The focus isn’t on Clementine this time but Javier. One of four in his family who made it after the walker outbreak began. Since then he has been on the road with his brother’s wife and his brother’s kids. No longer children but not yet adults, raising them is hard. They want food, stability, running water, and it leads you to wonder who has it better off? Those who never knew the comforts of life pre-outbreak or those who hear those stories and think of them as fairytales?

Javier’s life aside, Clementine has learned and lived quite a life since we last saw her. No longer a little kid, she is a teenager now. However, unlike Javier’s niece Mariana or nephew Gabe, she has no time or privilege to whine and complain. She is on her own now, scavenging, making deals when she can, and even putting people like Javi at gunpoint to get what she needs. But while making connections has already led to more devastating moments than perhaps those she’ll cherish, depending on how you treat Clementine, you may be a new beacon of hope.

Highlights

It Reminds You How Difficult It Is To Be Alone And Scary To Be In A Group

Despite being slightly predictable, in terms of knowing someone you have grown to care about is going to die, TellTale continues to find a way to preserve your hope through storytelling. Making Javier a welcome addition for with seeing his family surviving, though not at the same number they were once before, it reminds you of the good old days. The days when it was Lee and Clementine, and Carly, assuming you tried to romance her like me. Also, of course, Kenny and Katja. TellTale plays into that nostalgia and starts getting your heart pumping as you start to fear when the time will come when you have to decide who to save and who to sacrifice.

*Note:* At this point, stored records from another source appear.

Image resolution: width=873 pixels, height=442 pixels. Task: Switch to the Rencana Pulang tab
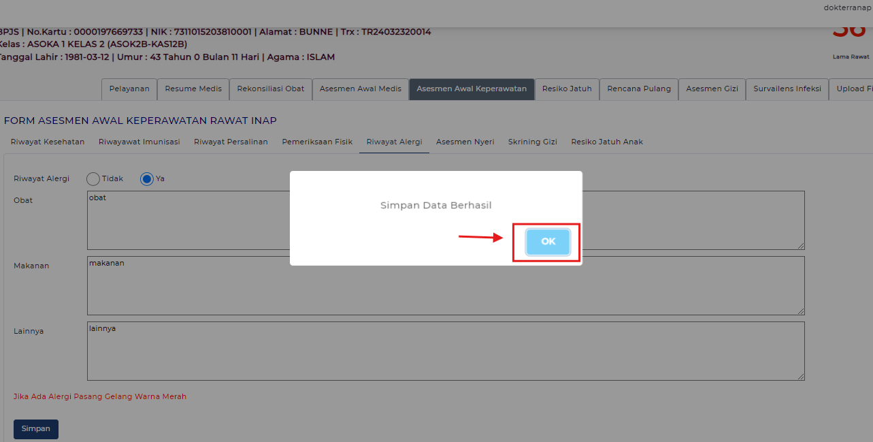[x=639, y=89]
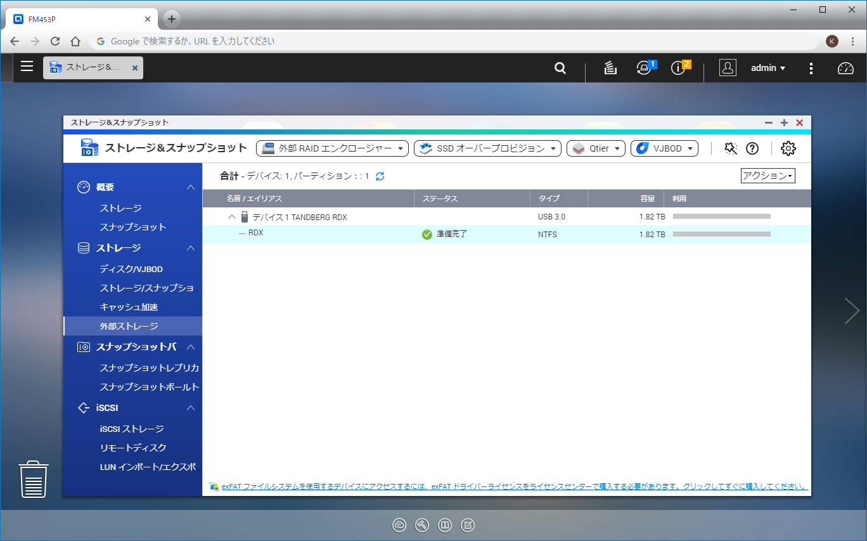867x541 pixels.
Task: Select スナップショットレプリカ in sidebar
Action: [x=150, y=368]
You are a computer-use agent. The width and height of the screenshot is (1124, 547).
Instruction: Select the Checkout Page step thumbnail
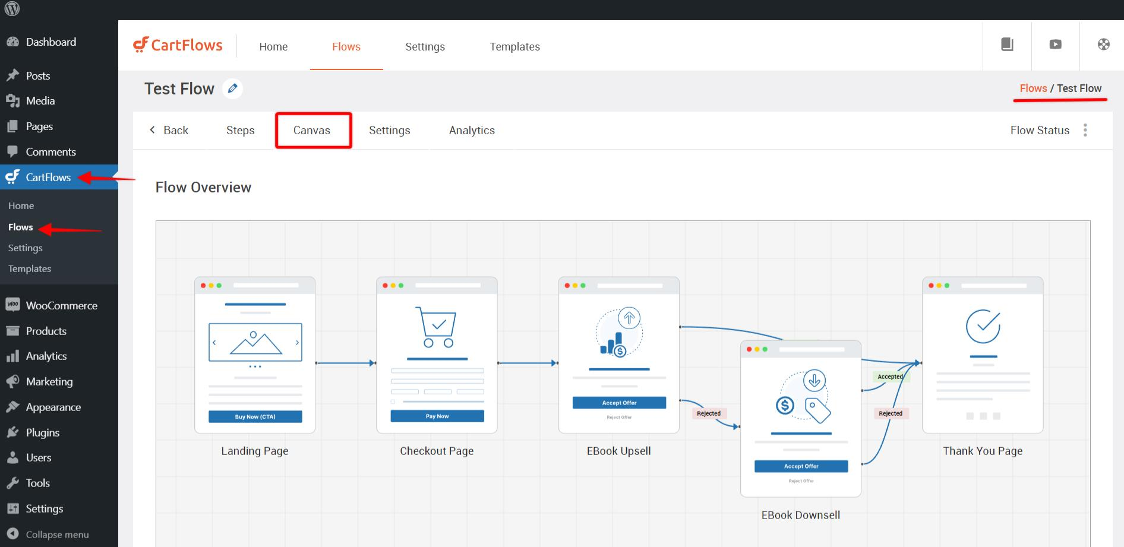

But, at the same time, when Clementine returns to us, we see things on the other end. Being alone has never been the way I played the game. I tried to keep everyone together as both Lee and Clementine. Yet, you can kind of see how that didn’t really help in the long run. You see, Clementine made these strong connections, ones which may not have been with her own parents, but the various surrogates were the next best thing. And, from what it seems, be it through death or difference of opinion, they left. Not in a way which may have screwed her over physically, but you can see the damage has been done mentally. To the point that like with Sarah in Season 2, you can make comparisons between Mariana and Clementine in terms of someone who was shielded and protected, and how much that makes them a liability, vs. how I played with Lee in which Clementine may have had to grow up quicker than I may have liked, but with the loss of innocence comes the strength and ability to fend for herself.

On The Fence

Kind of Predictable At This Point

Going back to that predictability, with this being the 3rd season, alongside the inclusion of the Michonne spin-off and 500 Days, some things have become clear. The main thing being, those who you find to be unbearable you will have the chance to decide their fate but the same can’t be said for those you like and could grow to love. This, I’ll admit, is a tad frustrating, yet you kind of grow to accept it. Accept the idea that loss has become a part of life and as much as you want and need to forge strong bonds, it will only make it when they are severed it will hurt that much more.

Overall: Positive (Buy)

If you weren’t sold with earlier editions of this franchise, honestly this won’t be the one which will help you see the light of day. For while the graphics are a smidge better, everything else is familiar territory. Limited movement and discovery, unnecessary button mashing to do simple tasks, quick action moments which are either life or death and never anything in between, but also quite a few good things. Characters you quickly grow attached to, the constant fear that when the game lets you know someone will remember something, that somehow that decision could mean one less or more ally, and of course the main thing to love: At this point, the whole franchise still probably cost less than the usual AAA game, including their DLC. Yet, this arguably is so much more fun. Even if they each clock in under an hour and a half.